Text:
+-------+

Maybe you’ve been practicing your gymnastics and can do a mean cartwheel. Perhaps you can play your favorite song on the piano. Maybe you’re proud of how independent you are, or how kind.

Being proud of ourselves can feel really good. But we’re about to meet a character who’s so proud, she winds up losing her pride and joy!

Our story is called “The Tale of Koala’s Tail.” Versions of this folktale originally come from the Aboriginal peoples of Australia.

Voices in this episode include Amy Brentano, Ryan Dalusung, Jeffrey Song, Dawn Ursula, and Kaniehtiio Horn.

You grown-ups may recognize Kaniehtiio Horn from Letterkenny and its spin-off series Shoresy on Hulu, as well as Rutherford Falls on Peacock. She also stars in Reservation Dogs, now in its second season on FX/Hulu.

This episode was adapted for Circle Round by Rebecca Sheir. It was edited by Circle Round’s supervising producer Nora Saks. Original music and sound design is by Eric Shimelonis. Our artist is Sabina Hahn.

Coloring Page

Sabina Hah
Sabina Hah

ADULTS! PRINT THIS so everyone can color while listening. We’re also keeping an album so share your picture on Facebook, Twitter, Instagram, and tag it with #CircleRound. We'd love to see it! To access all the coloring pages for past episodes, click HERE. Our resident artist is Sabina Hahn and you can learn more about her HERE.

Things To Think About After Listening
Think about the last time you were part of a team. Maybe it was a sports team, maybe it was a group project at school, maybe it was family pizza or taco night – and each of you helped out making dinner.

+-------+

Given information:
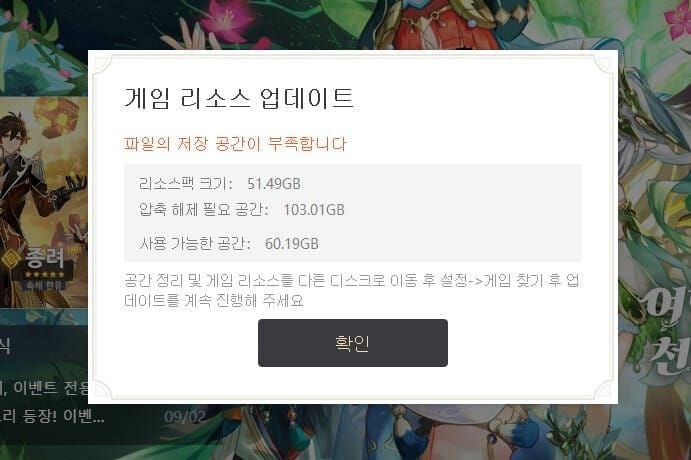
Task: Select the five-star rating under 종려
Action: click(45, 275)
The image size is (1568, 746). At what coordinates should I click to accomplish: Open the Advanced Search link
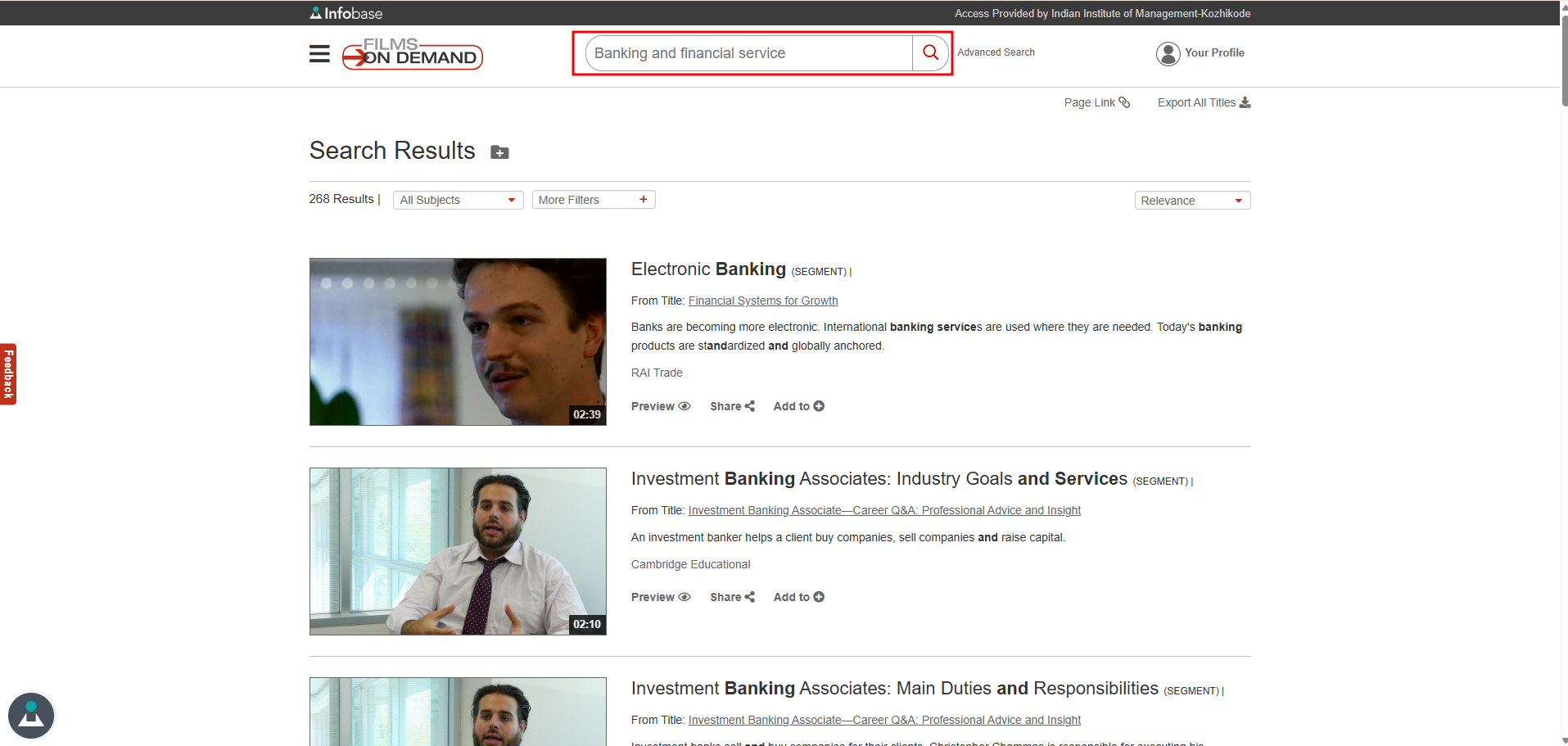point(996,52)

+-------+

Instructions:
#1 Decide whether each statement below agrees with the koala story text above, and answer yes or no, quoting the words of the text that settle it. (a) Versions of the folktale originally come from the Aboriginal peoples of Australia. (b) Nora Saks composed the original music for the episode. (c) Reservation Dogs is in its second season on FX/Hulu.
#2 Using the koala story text above, answer these questions.
(a) What is the story called?
(b) Who adapted the episode for Circle Round?
(c) Which hashtag should shared pictures be tagged with?

Outputs:
#1
(a) Yes: "Versions of this folktale originally come from the Aboriginal peoples of Australia."
(b) No: "Original music and sound design is by Eric Shimelonis."
(c) Yes: "now in its second season on FX/Hulu."

#2
(a) “The Tale of Koala’s Tail.”
(b) Rebecca Sheir
(c) #CircleRound